Since that time, especially due to the reasoning of elders like Tom Jordan and Emily Renzel, I have changed my mind. I am against the initiative that would un-dedicate 10 acres of Bixbee Park towards building a compost facility. I am now "Green Goop NO". (the concept works even worse in the negative; do not picture an ice cream cone -- I had been looking at a lot of Claes Oldenburgs, in real life -- in SF, and Minneapolis, and on paper at Stanford's Cantor Museum, and Seuss).
What tipped the scale for me is the one-sheet I picked up yesterday at City Hall, at a meeting about climate change. The one-sheet is too glossy! To me that is a "tell", in the David Mamet sense. In my mind, there is a cognitive dissonance in building something -- with costs in the millions -- as an environmental measure. Like, is buying a new hybrid car more environmental that making do with your old car, or doing more biking and walking and public trani? At best, we are too ahead of the game with our proposed digester.
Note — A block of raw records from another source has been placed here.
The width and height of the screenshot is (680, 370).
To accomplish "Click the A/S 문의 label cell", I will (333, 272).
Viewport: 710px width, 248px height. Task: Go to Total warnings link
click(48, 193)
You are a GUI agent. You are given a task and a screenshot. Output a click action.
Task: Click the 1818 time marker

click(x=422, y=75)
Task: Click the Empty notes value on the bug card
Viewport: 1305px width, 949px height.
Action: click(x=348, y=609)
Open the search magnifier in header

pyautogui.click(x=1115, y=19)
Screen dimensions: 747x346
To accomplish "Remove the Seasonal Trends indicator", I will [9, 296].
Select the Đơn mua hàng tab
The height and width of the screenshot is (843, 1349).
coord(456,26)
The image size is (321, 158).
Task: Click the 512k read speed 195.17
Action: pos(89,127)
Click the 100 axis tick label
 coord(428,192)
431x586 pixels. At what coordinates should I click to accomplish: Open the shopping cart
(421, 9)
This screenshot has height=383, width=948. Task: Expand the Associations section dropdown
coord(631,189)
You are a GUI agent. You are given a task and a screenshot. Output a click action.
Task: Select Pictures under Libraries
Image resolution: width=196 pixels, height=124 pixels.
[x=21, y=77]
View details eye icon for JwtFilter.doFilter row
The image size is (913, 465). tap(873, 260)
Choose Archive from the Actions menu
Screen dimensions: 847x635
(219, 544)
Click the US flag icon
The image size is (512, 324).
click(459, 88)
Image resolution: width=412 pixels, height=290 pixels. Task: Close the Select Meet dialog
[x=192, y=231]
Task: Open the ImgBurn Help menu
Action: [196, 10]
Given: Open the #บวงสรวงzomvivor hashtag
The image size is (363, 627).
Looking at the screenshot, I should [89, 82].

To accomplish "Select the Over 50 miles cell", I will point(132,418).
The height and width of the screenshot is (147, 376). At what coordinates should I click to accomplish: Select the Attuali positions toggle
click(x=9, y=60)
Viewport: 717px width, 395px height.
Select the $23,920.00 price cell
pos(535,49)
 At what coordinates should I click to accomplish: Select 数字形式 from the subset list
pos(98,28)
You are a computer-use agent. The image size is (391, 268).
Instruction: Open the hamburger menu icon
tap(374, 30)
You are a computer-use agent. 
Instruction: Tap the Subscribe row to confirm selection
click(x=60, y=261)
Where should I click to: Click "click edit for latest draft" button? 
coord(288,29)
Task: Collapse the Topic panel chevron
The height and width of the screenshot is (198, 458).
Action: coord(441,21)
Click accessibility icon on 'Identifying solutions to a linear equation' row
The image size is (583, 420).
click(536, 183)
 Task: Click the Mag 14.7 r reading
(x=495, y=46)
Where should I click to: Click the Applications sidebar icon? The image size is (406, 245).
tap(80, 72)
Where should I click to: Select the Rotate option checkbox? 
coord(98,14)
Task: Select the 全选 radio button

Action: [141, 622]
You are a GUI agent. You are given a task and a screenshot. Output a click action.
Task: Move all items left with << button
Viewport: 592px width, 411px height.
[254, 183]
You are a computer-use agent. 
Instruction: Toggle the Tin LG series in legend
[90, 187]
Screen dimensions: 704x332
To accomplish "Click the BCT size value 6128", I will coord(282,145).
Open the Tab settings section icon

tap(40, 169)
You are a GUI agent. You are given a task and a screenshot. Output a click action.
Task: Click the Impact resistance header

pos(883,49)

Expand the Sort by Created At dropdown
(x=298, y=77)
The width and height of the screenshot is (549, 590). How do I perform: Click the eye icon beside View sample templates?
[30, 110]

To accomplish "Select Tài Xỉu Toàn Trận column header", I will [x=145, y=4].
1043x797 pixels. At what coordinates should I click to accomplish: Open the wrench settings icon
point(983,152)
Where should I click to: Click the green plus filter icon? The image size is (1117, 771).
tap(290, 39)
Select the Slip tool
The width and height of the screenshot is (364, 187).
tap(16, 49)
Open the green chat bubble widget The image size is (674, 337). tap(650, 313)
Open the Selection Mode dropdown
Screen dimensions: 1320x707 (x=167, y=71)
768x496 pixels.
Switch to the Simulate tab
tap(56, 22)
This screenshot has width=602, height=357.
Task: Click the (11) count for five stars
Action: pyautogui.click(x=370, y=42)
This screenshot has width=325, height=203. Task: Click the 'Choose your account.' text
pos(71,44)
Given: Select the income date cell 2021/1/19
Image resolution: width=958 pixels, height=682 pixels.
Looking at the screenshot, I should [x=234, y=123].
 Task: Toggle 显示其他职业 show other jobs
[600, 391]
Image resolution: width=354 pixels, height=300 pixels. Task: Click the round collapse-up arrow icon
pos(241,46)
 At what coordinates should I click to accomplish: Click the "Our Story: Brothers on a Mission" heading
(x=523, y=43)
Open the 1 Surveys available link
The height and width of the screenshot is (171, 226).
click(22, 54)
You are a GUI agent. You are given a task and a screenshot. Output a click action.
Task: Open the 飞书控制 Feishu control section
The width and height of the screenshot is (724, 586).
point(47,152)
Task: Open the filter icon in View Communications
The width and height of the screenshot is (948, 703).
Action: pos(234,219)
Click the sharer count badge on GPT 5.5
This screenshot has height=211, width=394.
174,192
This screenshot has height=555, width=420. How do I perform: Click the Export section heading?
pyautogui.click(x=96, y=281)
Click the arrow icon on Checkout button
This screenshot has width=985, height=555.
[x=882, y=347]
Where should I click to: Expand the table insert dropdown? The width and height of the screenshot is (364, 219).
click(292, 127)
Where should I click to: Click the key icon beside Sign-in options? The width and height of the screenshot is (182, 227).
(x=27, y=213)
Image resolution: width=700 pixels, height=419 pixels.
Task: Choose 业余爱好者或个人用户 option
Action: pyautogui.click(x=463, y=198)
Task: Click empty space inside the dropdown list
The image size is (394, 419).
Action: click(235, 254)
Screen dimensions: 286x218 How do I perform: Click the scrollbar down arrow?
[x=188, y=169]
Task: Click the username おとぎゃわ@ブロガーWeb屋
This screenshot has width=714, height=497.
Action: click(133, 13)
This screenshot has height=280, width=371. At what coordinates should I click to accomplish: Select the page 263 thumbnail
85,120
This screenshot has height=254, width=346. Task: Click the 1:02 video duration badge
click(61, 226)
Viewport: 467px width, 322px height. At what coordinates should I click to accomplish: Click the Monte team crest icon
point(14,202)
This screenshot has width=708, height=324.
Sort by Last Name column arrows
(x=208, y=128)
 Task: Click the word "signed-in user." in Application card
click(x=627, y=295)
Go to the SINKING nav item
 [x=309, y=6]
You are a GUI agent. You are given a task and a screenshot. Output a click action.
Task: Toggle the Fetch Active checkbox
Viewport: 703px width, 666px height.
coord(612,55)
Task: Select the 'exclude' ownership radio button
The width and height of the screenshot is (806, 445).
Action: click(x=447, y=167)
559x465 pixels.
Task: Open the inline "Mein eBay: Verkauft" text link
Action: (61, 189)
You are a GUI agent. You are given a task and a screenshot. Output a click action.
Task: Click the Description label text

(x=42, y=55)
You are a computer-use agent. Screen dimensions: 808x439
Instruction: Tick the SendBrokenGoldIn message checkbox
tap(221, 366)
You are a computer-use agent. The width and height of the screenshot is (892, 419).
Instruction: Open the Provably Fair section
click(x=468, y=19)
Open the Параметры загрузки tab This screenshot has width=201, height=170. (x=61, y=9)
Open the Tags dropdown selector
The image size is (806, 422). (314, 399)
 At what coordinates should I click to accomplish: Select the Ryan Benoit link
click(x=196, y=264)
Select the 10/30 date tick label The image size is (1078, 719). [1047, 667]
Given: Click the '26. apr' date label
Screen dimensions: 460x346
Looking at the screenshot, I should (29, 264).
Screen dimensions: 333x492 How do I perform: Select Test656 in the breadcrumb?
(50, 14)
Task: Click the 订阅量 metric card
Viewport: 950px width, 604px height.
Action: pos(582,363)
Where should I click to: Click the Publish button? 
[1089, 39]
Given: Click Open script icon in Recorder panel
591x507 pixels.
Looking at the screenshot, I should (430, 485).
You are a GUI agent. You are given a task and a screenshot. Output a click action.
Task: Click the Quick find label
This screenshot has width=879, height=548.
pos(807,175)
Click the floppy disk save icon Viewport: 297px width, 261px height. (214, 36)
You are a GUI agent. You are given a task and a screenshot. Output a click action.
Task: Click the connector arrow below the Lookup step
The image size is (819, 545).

When I started Earthwise Productions, a spin off of the Earthwise Traditions section of Earth Day here in 1993, the designers who made my first two event posters each insisted I use soy based inks, recycled papers (and union labor, with a dingbat). It's a small point, but I think the glossy FPPC 1327763 product tips the scales against them. Here for the record is the list of our civic leaders I think are in the wrong on this issue: Peter Drekmeier, Pat Burt, Larry Klein, Jim Burch, Gail Price, Jack Morton, Leland Levy, Ellen Fletcher, Donald Kennedy, Walt Hays, Debbie Mytels, Stephen Levy, Ray Bacchetti, Julie Jerome and Carolyn Tucher. I admire most of this list quite a lot and generally side with them on the issues, but not here. Jordan and Renzel are right.
As someone who has been Earthwise, professionally and personally, for 17 years, I see a lot of dissonance on environmental subjects. And outright greenwashing. If built, this facility might end up being our Solyndra.
It might be telling -- more so than my observation about the flyer -- that six of our current council members are not on the list of people in favor of the facility.
In a related matter, I am apparently going to be listed as an official endorser of the NO on D campaign. In short, I abhor the bashing of our working class, our rank-and-file and our unions. I was put in touch with the campaign after a conversation with Alan Davis, the former school board member, father of my Gunn classmate Lori Davis Cottle and a labor lawyer by vocation. There are at least four generations of the Davis's who have lived in Palo Alto and I generally think they have the rest of our best interests at heart. Our council was split 5-4 on this issue but I think the rest of us voters should send a more pronounced voice against the scapegoating we've seen in recent years here.
I don't have a clever slogan (or even an inane one) about being pro-labor (or anti-scapegoating of the workers) other than to say I rode an elevator once with Budd Schulberg and found more merit in that brief interaction than I could possibly imagine in all the hours ever documented of Glenn Beck, Laura Ingraham and Rush Limbaugh.